• _Extracted information_
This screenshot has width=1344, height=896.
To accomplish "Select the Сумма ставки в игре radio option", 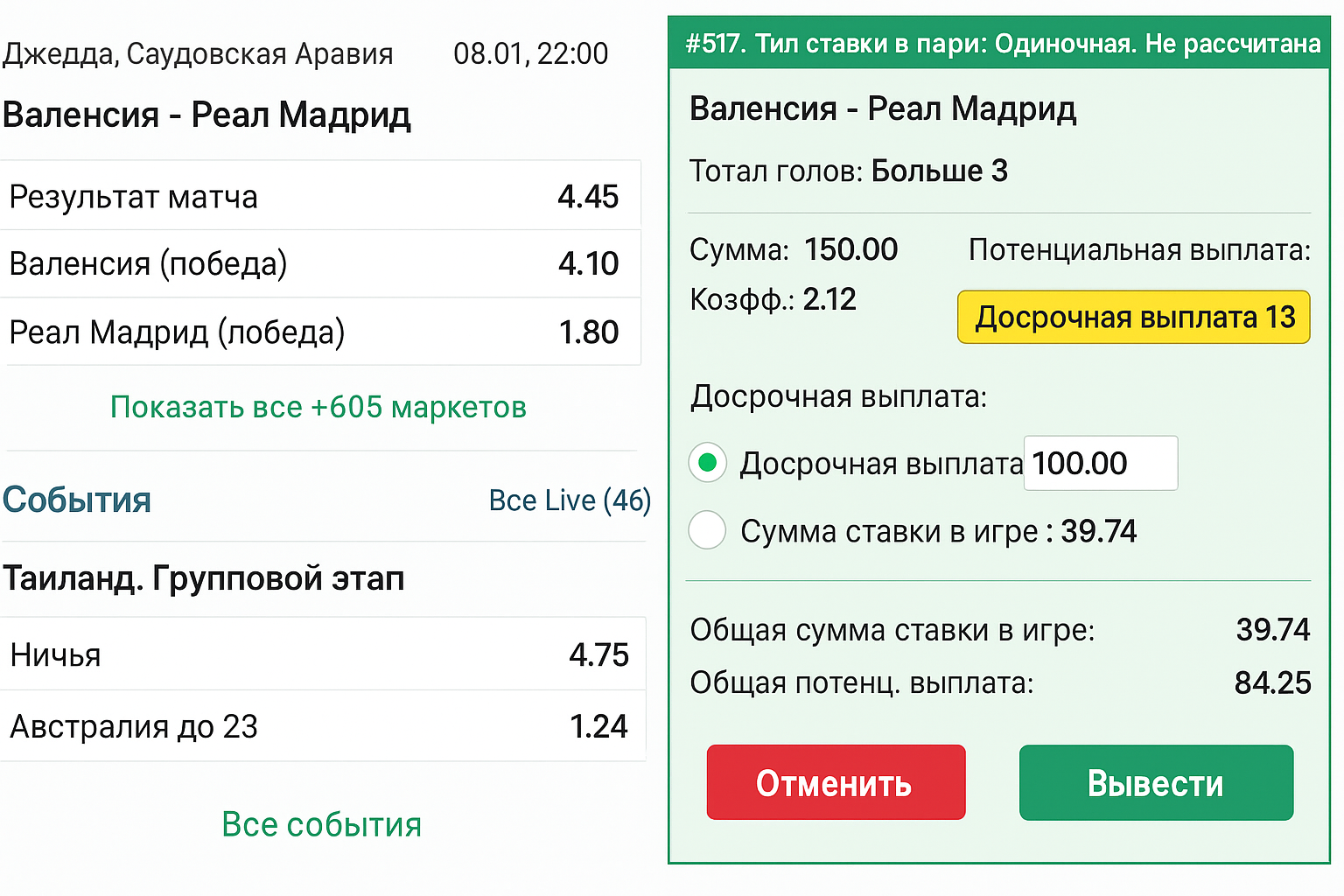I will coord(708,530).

==

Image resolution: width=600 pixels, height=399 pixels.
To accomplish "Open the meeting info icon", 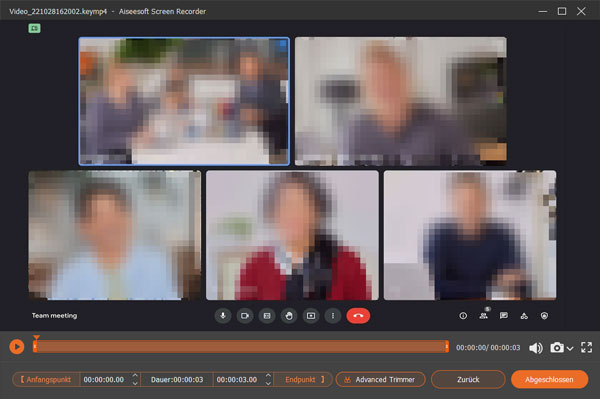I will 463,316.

---

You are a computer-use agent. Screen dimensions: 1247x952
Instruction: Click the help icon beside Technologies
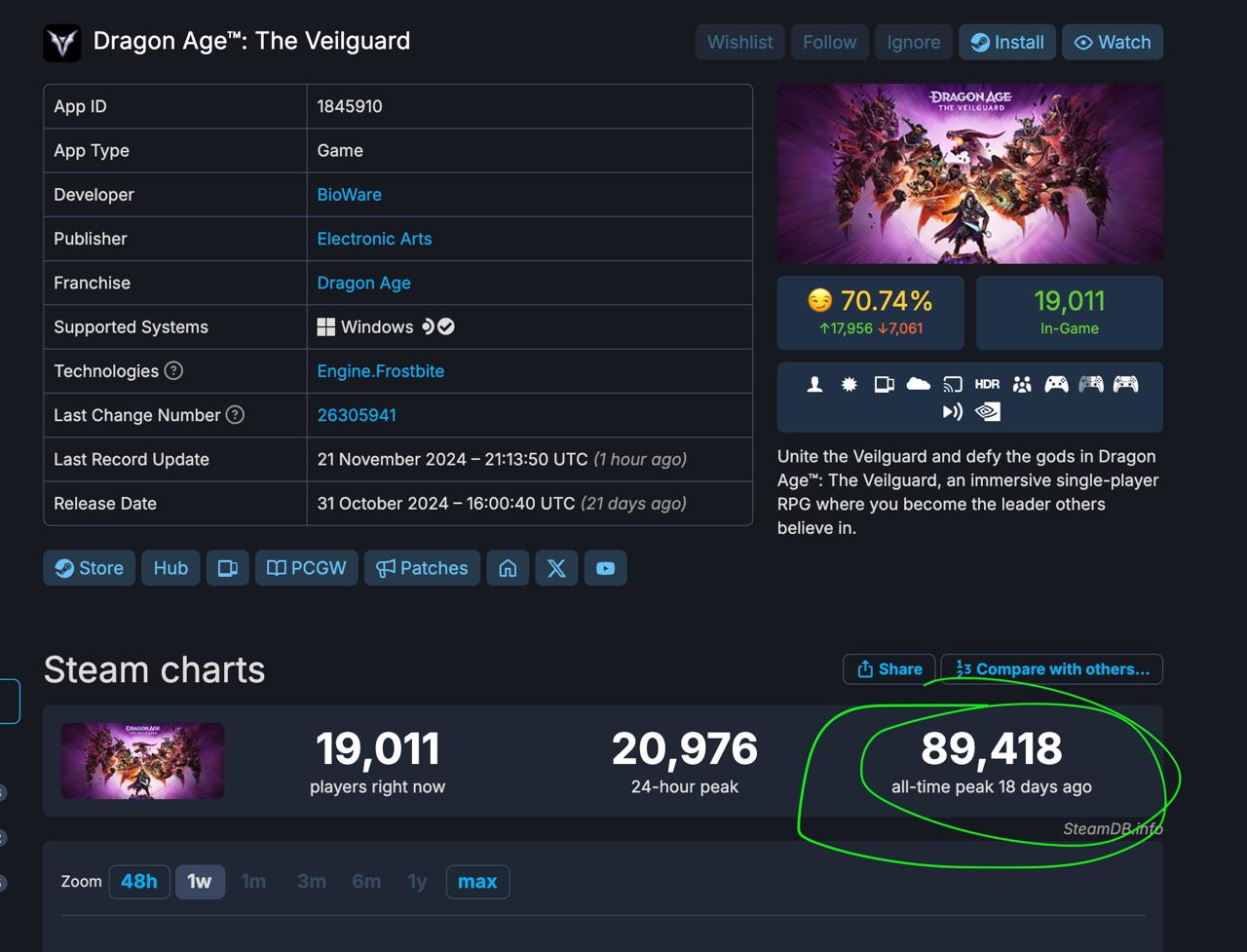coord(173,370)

• _Directions_
Working from the entries above, return all lines that contain "width".

• _Exercise output_
This screenshot has width=1344, height=896.
Image resolution: width=600 pixels, height=399 pixels.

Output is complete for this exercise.